#### [Excerpt]
Start of Block
Thu. Jul 4th, 2024

The Royal College of Physicians of Edinburgh have released a statement about physician associates.

The Royal College of Physicians of Edinburgh (RCPE) is a medical royal college in Scotland. It is one of three organisations that sets the training standards for physicians in the United Kingdom. It is separate to the Royal College of Physicians (in London), which hosts the Faculty of Physician Associates.

The statement recognises the invaluable contributions of all members of the multi-professional healthcare team in providing high quality and safe patient care. The RCPE also said it believes that with appropriate education, training, regulation and support, physician associates can contribute to such care.

The RCPE recognises that clinical medicine is increasingly complex and calls for the unique role of the doctor as the clinician – with the breadth and depth of knowledge and skills to allow highly skilled clinical reasoning, complex decision making and the management of uncertainty – to be preserved and strengthened.

It recommended renaming of the profession to “physician assistant” to avoid confusion for the public with existing medical roles such as Associate Specialist.

Last month, the Government confirmed it had no plans to revert the professional title back to physician assistant.
End of Block
Stored items:
Start of Block
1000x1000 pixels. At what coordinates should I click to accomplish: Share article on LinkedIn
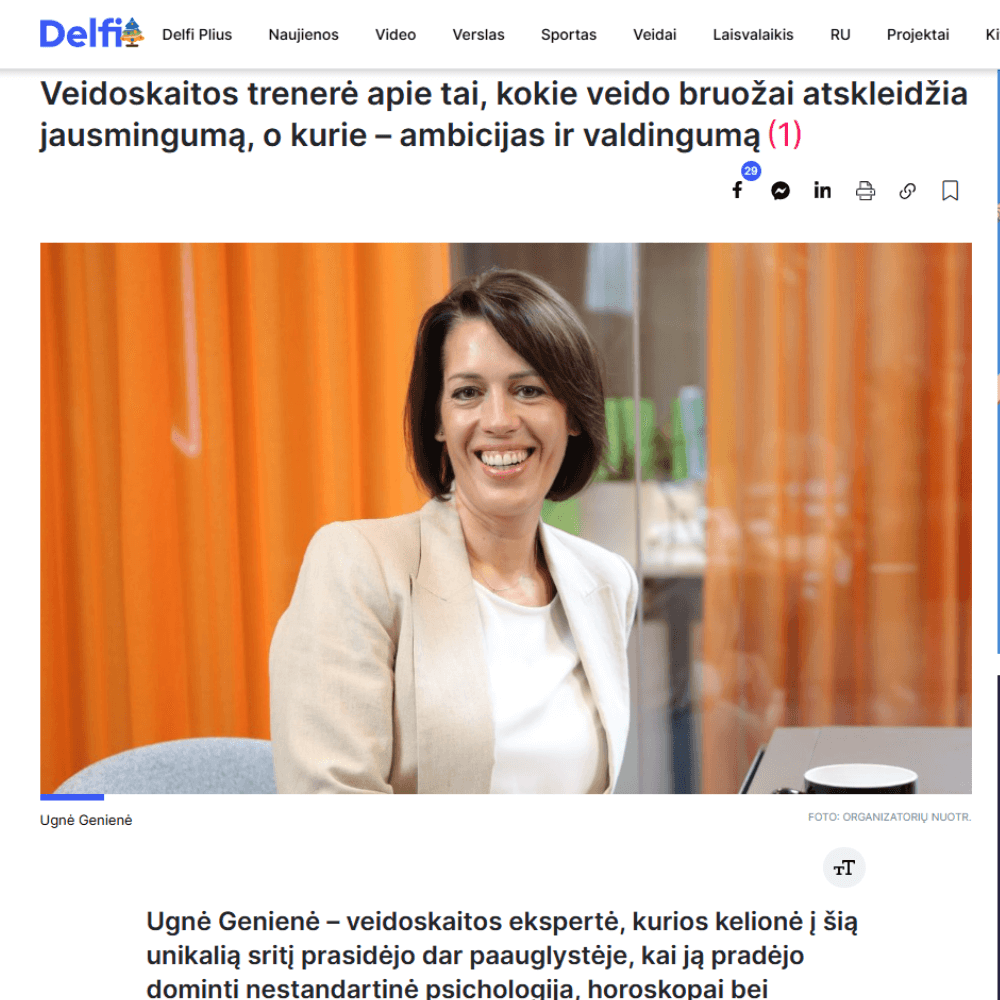point(822,191)
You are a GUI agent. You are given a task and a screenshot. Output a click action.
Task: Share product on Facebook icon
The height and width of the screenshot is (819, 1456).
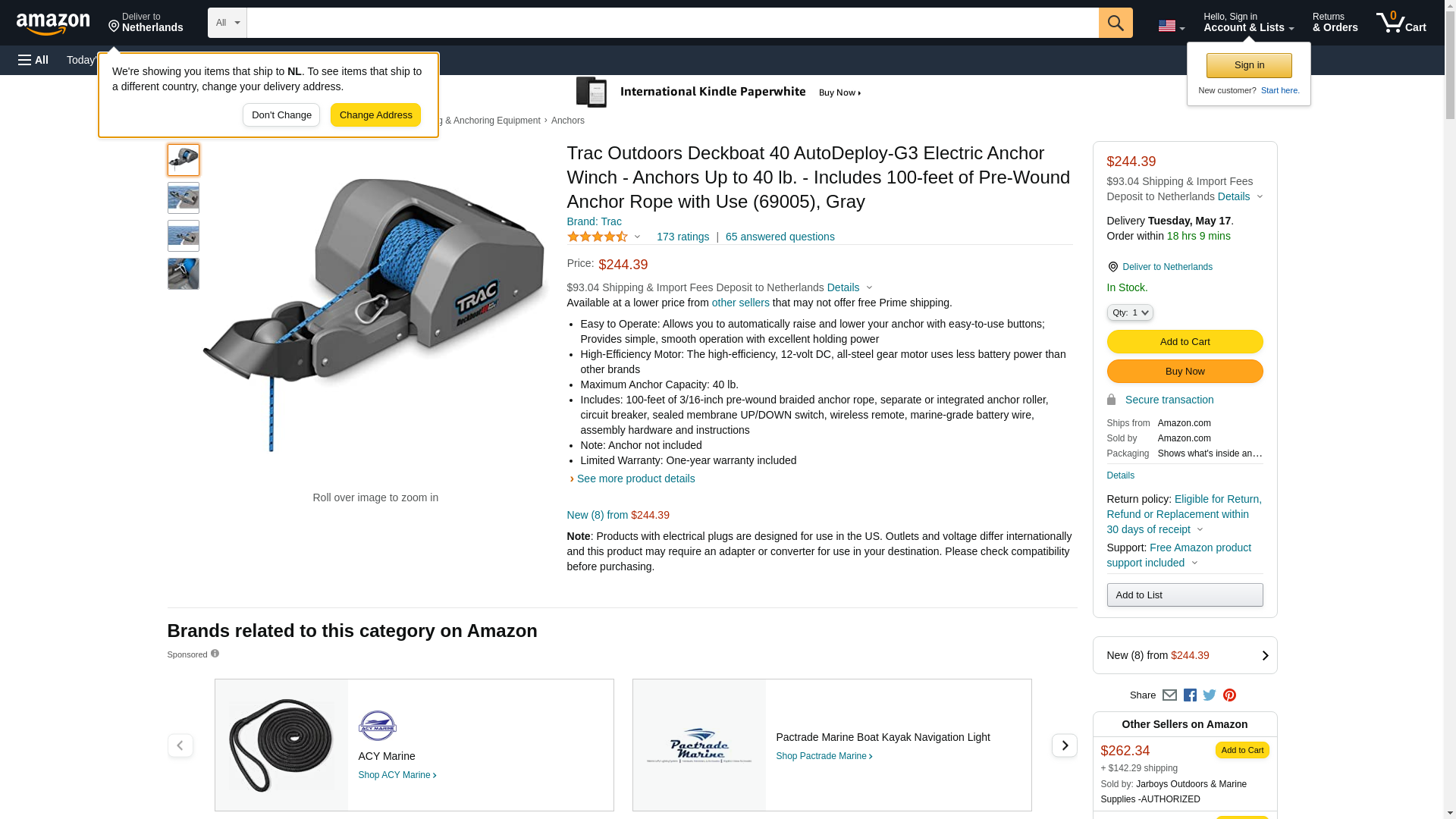[1190, 695]
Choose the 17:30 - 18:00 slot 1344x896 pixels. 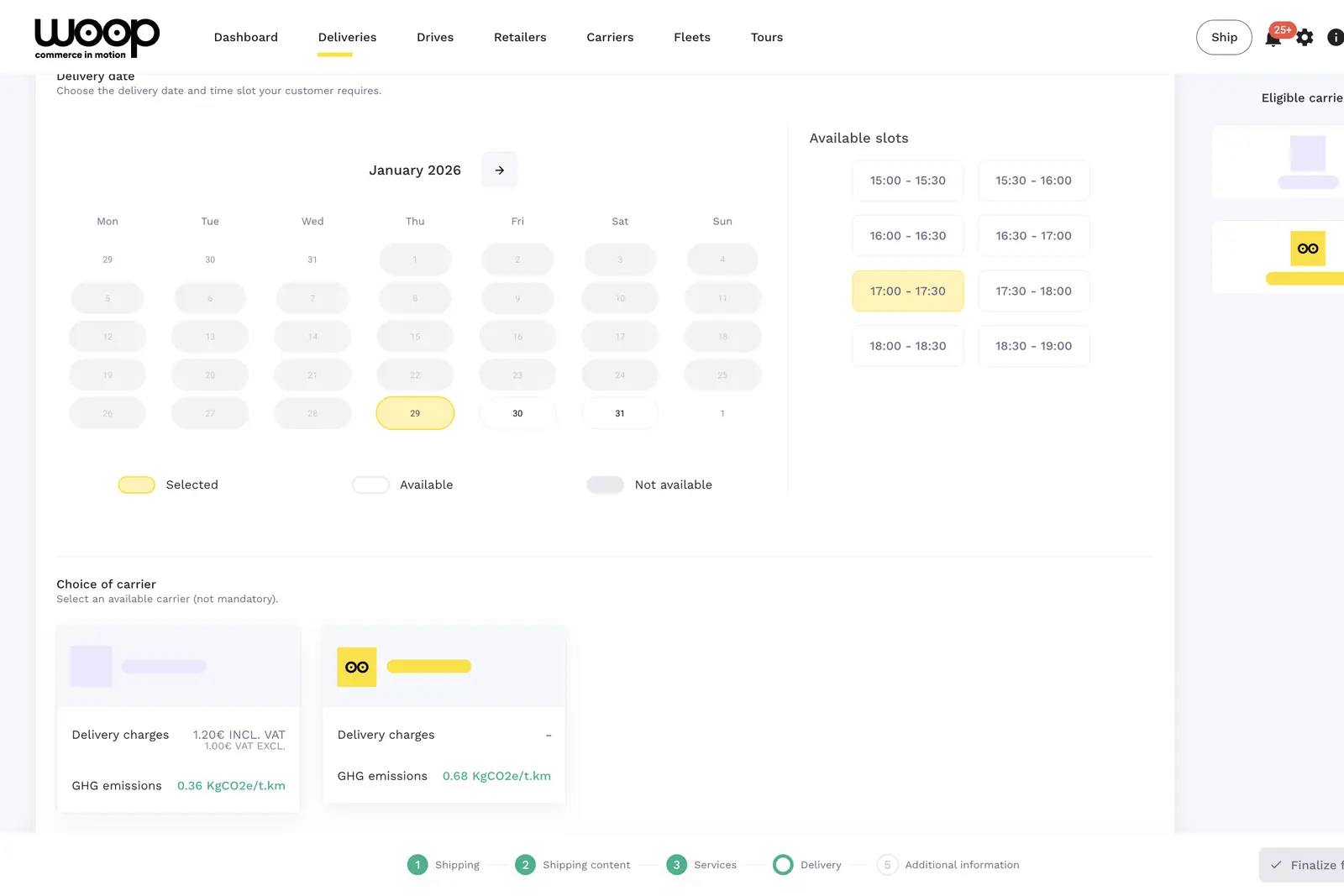tap(1033, 291)
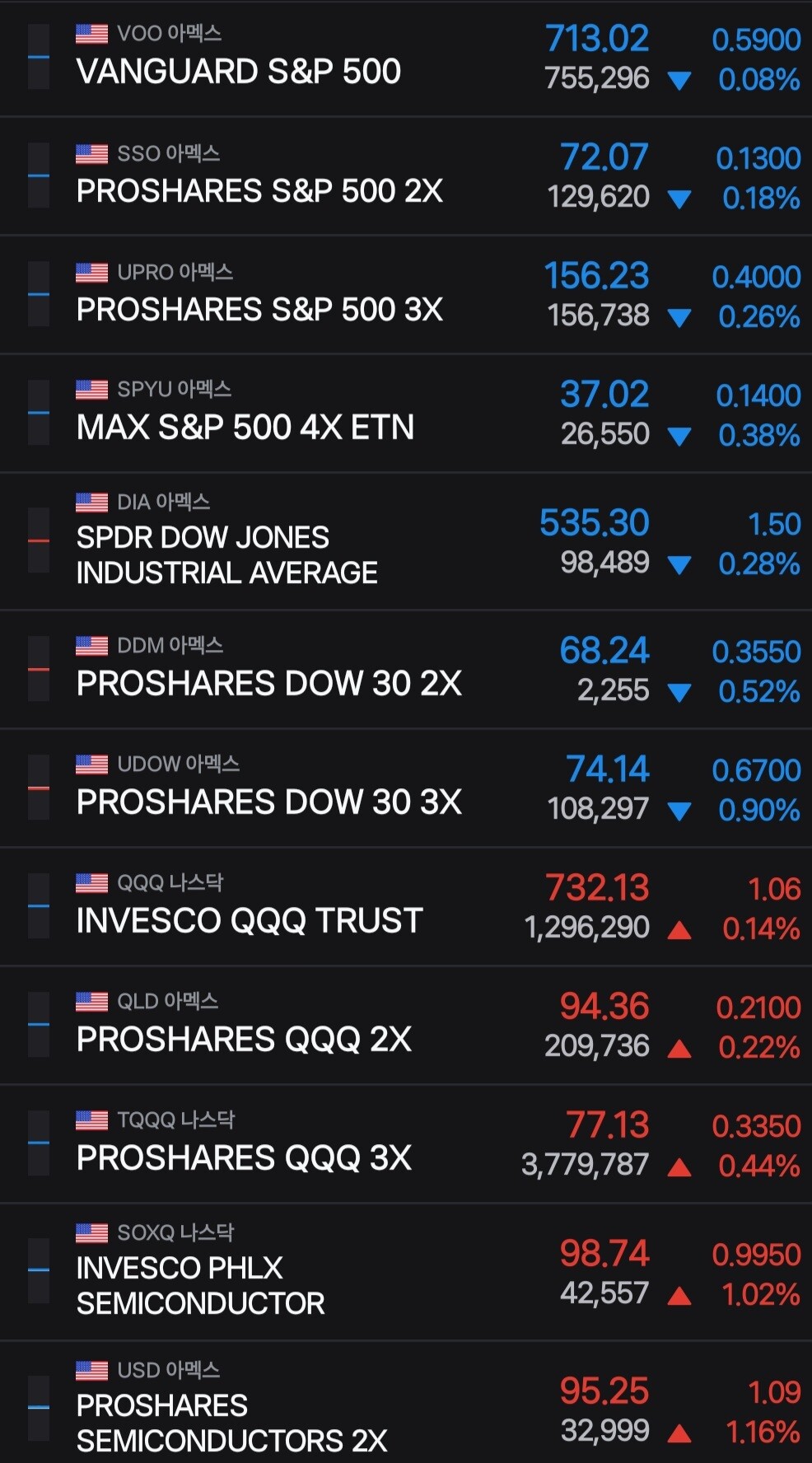Tap MAX S&P 500 4X ETN name
Screen dimensions: 812x1463
[245, 428]
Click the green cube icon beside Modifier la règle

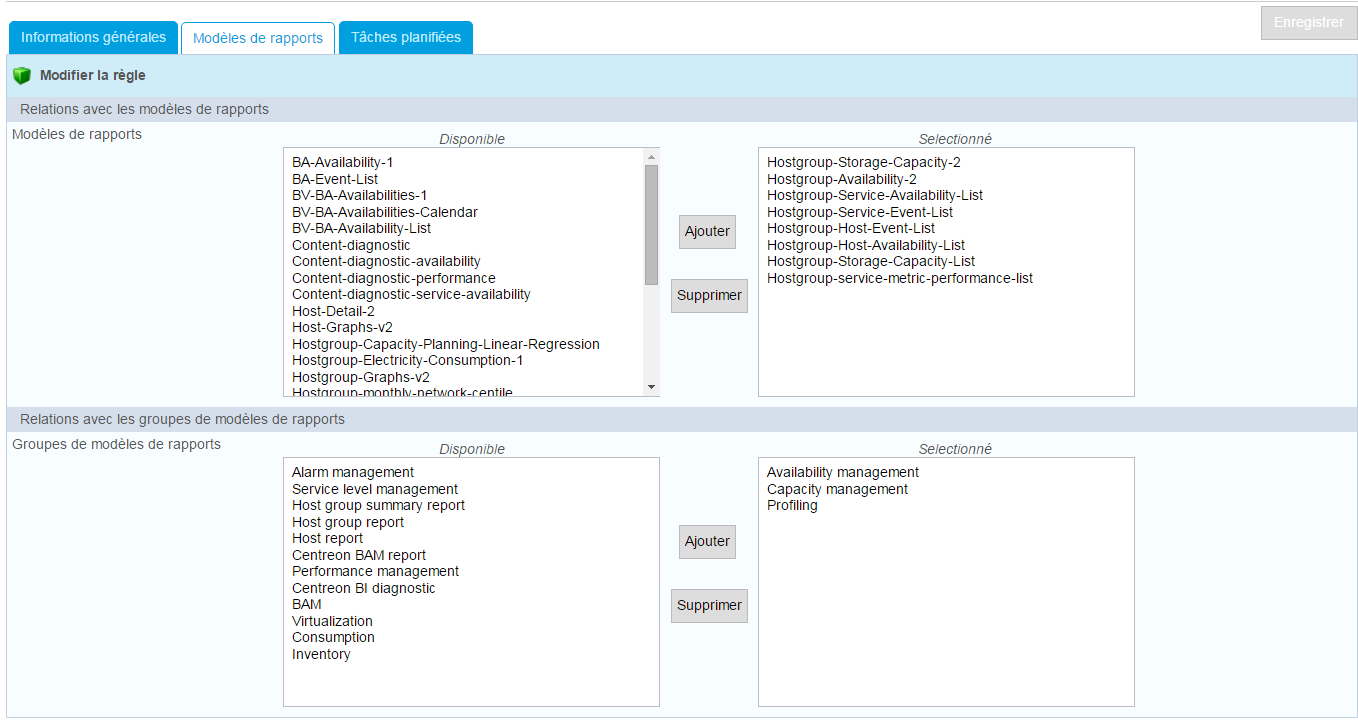point(22,76)
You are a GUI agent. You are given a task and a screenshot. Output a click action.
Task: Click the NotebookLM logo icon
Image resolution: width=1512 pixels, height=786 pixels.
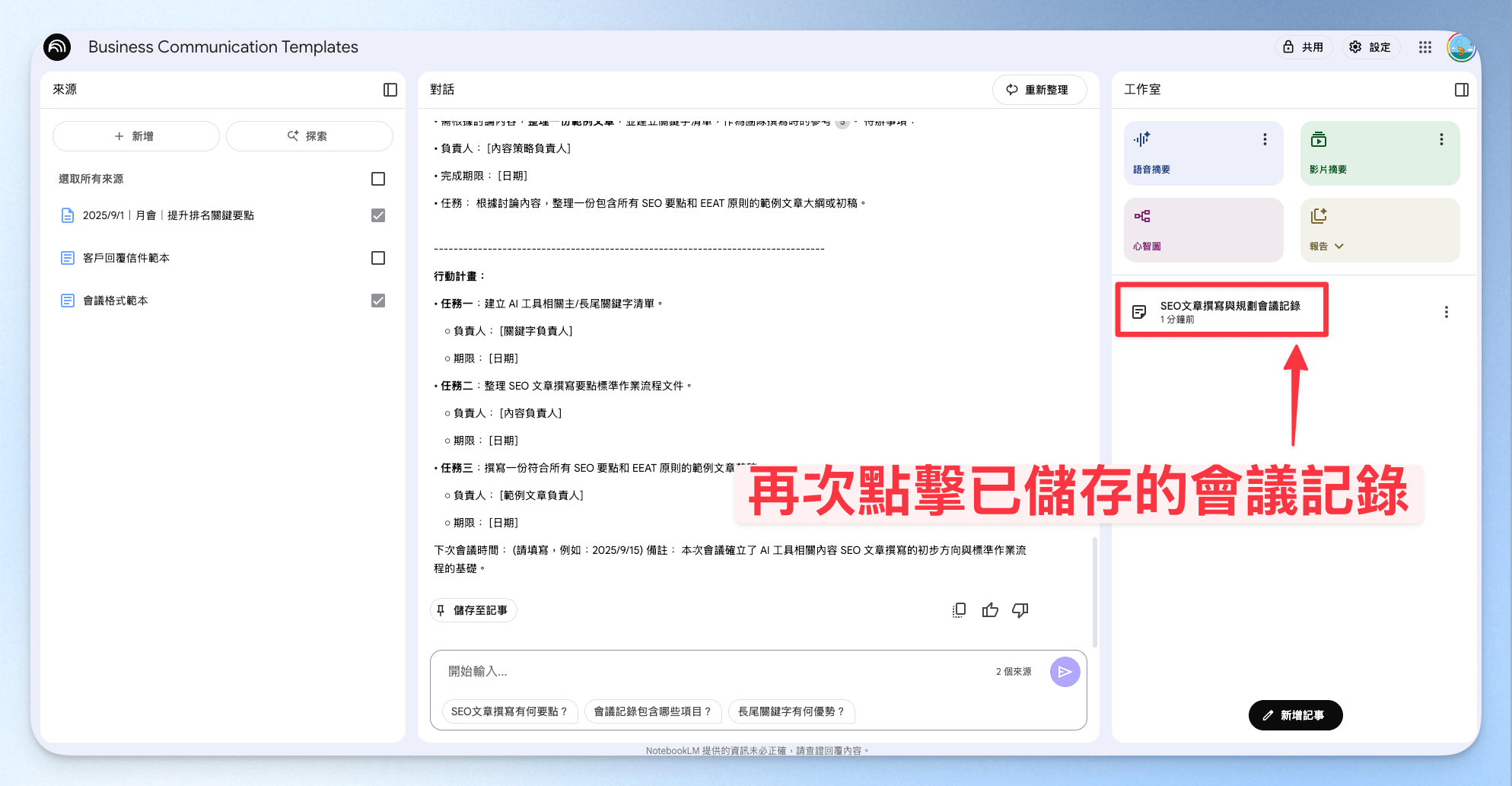(x=58, y=47)
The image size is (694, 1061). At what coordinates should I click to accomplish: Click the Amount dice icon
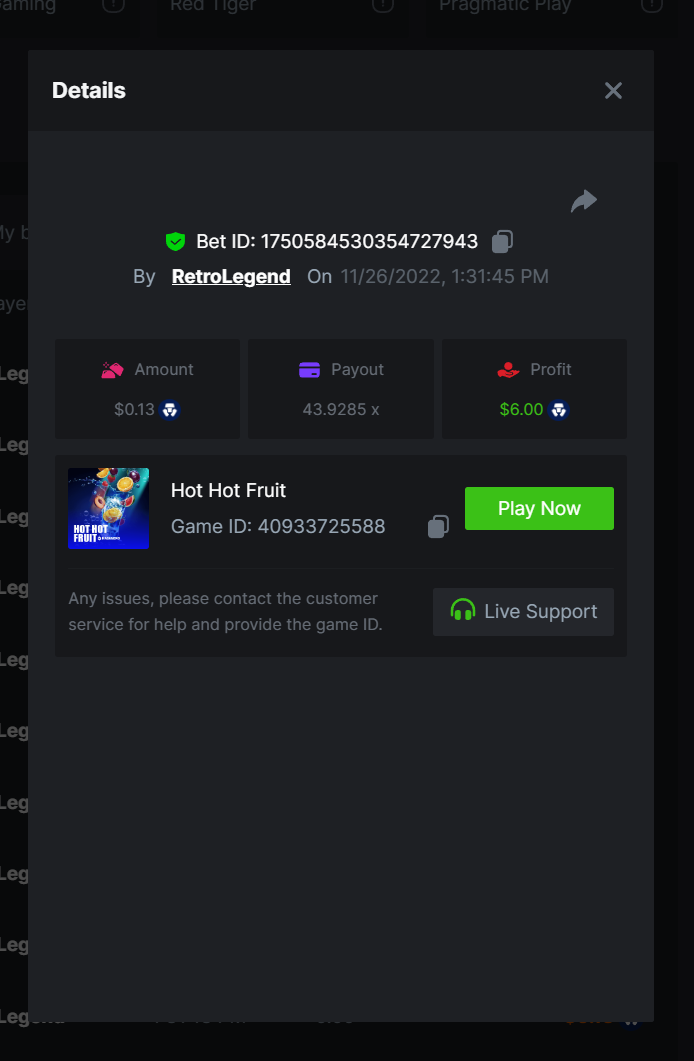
End of Block
#### [Assigned task 1]
Decide whether each statement agrees with the article about the physician associates statement, answering yes or no and quoting the words of the article that settle it: (a) The Royal College of Physicians of Edinburgh hosts the Faculty of Physician Associates. (b) The RCPE recommended renaming the profession to "physician assistant." (c) The Government confirmed it plans to revert the professional title to physician assistant.
#### [Assigned task 2]
Take the article about the physician associates statement further, starting after its final sentence.
The records have no connection to the article about the physician associates statement.

#### [Reply 1]
(a) No: "It is separate to the Royal College of Physicians (in London), which hosts the Faculty of Physician Associates."
(b) Yes: "It recommended renaming of the profession to “physician assistant” to avoid confusion for the public with existing medical roles such as Associate Specialist."
(c) No: "the Government confirmed it had no plans to revert the professional title back to physician assistant."

#### [Reply 2]
The statement also said: “Physician associates are not doctors and must not be regarded as substitutes for doctors, but as supplementary members of the multiprofessional team. Statutory and meaningful regulation of physician associates is essential to enable the quality management, training and career framework and possible future career progression for this group to be more clearly defined. This regulation must include standards of practice and formal mechanisms to investigate and sanction malpractice.

“If the GMC becomes the regulator, the register they hold must clearly and simply differentiate doctors from physician associates. Supervision of the clinical practice of physician associates is vital if standards of patient care and patient safety are to be assured. We recommend that physician associates always have direct in-person medical supervision available to them.”

This week, the legislation for regulation of Physician Associates cleared another hurdle, passing through the House of Commons.